I was not the only one who got the memo. By 7:30, a crowd that ranged from grey-haired to questionably-of-age gripped bottles from Brooklyn Brewery, Goose Island and something suspiciously blackberry flavored, ready to hear Shepard read from his new collection of short stories, You Think That’s Bad.

Shepard, the author of six novels, four story collections and a full-time professor at Williams College, sports a glasses-mustache combo that bears a vague resemblance to a Groucho Marx disguise. He proved to be the sort of person who can work both “frisson” and “close third person” into conversation without making you want to rub your face against a splintered bench.

After some initial self-deprecatory remarks, Shepard began what he said would be “unsatisfying” reading from his new book, by which he meant he would read only the beginning paragraphs of three stories. They were:

“Poland is Watching” (insane Polish explorers brave perilous climb, sing rousting songs, meet unfortunate end)

“Track of the Assassins” (explorer Freya Stark mourns sister, visits Bagdad)

“Boys Town” (general fuckedupedness, U.S.A.)

After that tease, he opened the floor for questions. Some ringer in the back, who I think went by the name of Bill, asked, “Do you research your stories?”

“No,” Shepard deadpanned.

Shepard has carved out a niche for himself in what reviewer Thomas Mallon described in this weekend’s New York Times review as the “small tricky subgenere” of the “historical short story.” Figures famliar and obscure wander throughout the new collection — French knight and child serial killer Gilles de Rais, Eiji Tsuburaya, the special-effects creator of “Godzilla” and said explorer Freya Stark — and stories are set in moments as disparate 15th century France and the Netherlands c. 2030.

The research is no joke (he apparently runs them by historians make sure they pass a smell test) but Shepard can laugh at himself, in person, on the page. In “The Netherlands Lives with Water,” the fourth of eleven stories in the new collection, the narrator unleashes a flood of history about the country’s water that stretches back to Christmas night in 1717 when a dyke collapsed and killed fourteen thousand people.

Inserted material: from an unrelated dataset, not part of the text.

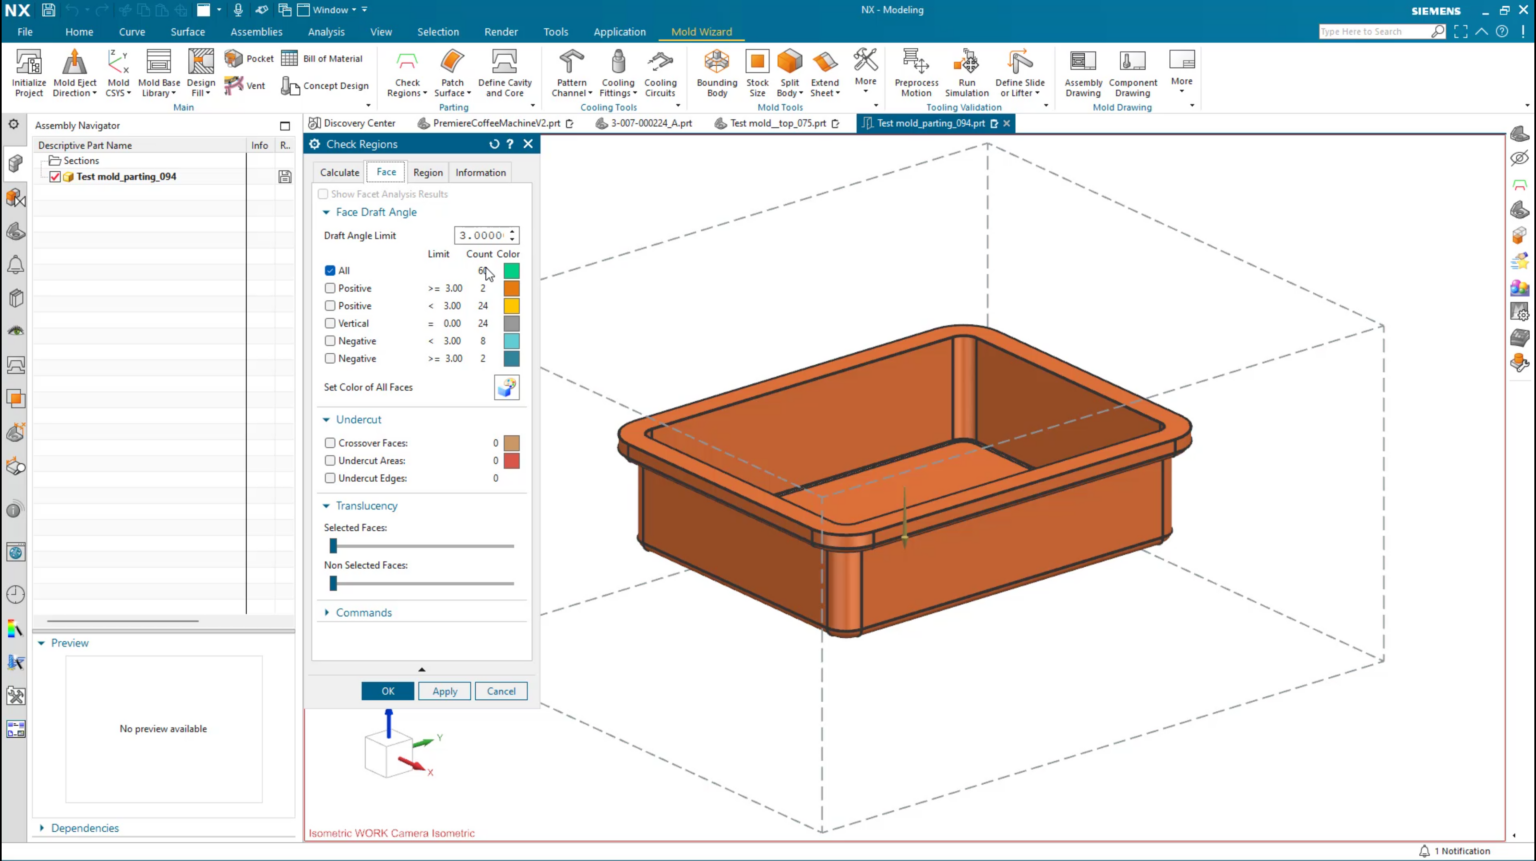The image size is (1536, 861).
Task: Open the Run Simulation tool
Action: pyautogui.click(x=965, y=71)
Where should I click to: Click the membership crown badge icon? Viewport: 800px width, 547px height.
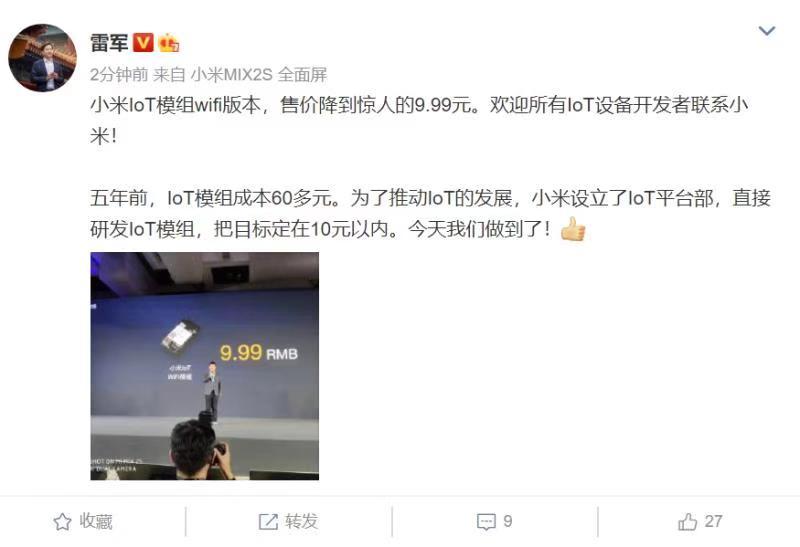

“You like going on like this, don’t you?” his wife, Cato, asks.

“I like the way it focuses your attention,” he tells her.

An incorrigible geek, Shepard reads widely, and said his characters grow from the odd, human details that linger with him after he’s turned the page. He’s clearly irked by past comments that he pulls the obscure knowledge card just to show he can. And though readers might occasionally sympathize with Cato, the detail, historical and fictional, does focus our attention.

These moments of the reading Monday night stuck in my mind: the toothbrush Freya Stark took on her first voyage, out of the gated garden, at the age of four; the sensation of freezing batteries against the testicles of Polish climbers; the language of familial symbiosis, captured in the pre-dinner conversation between a mother and her 39-year-old live-in son at the beginning of “Boys Town”:

“So what’s the deal with dinner,” sometimes I’d say. “You have a busy day?”

“Go to Pizza Hunt,” she’d tell me.

“That’s Hut, you fucking idiot,” I’d tell her back. And then she’d say something else wrong next time, just to frost my ass.

Ice. Avalanche. Infanticide. Shepard takes his reader on far-flung expeditions littered with experience familiar from life’s travels: Soul-crushing betrayals. Disastrous revelation. Death. Shame. Love.

The recent Times review observed that Shepard tends to publish collections under titles that “sound like shrugs.” (“Like You’d Understand Anyway” came out in 2007.) But include the now-out-of-print anthology “You’ve Got to Read This,” and they sound to me more like the lines we use when we talk about stories. That one you read and tell your friend about. The one whose resonance no one else seems to hear. “You think that’s bad,” the setup for a tale that blows last one right out of the water.

So maybe Shepard is a writer’s writer. Or a storyteller’s storyteller.

When it was my turn to get my book signed, I asked Shepard, who sat beside his daughter, to write down a couple of stories I’ve got to read.

“Do you like Robert Stone?”

I said I did.

“Helping?” (Huh?) “The story, Helping.”

I told him I had never heard of it.

Shepard’s eyes lit up. He reached out and patted my cheek.

“Have I got a treat for you!”

–Lisa Riordan Seville is a writer and reporter in Brooklyn.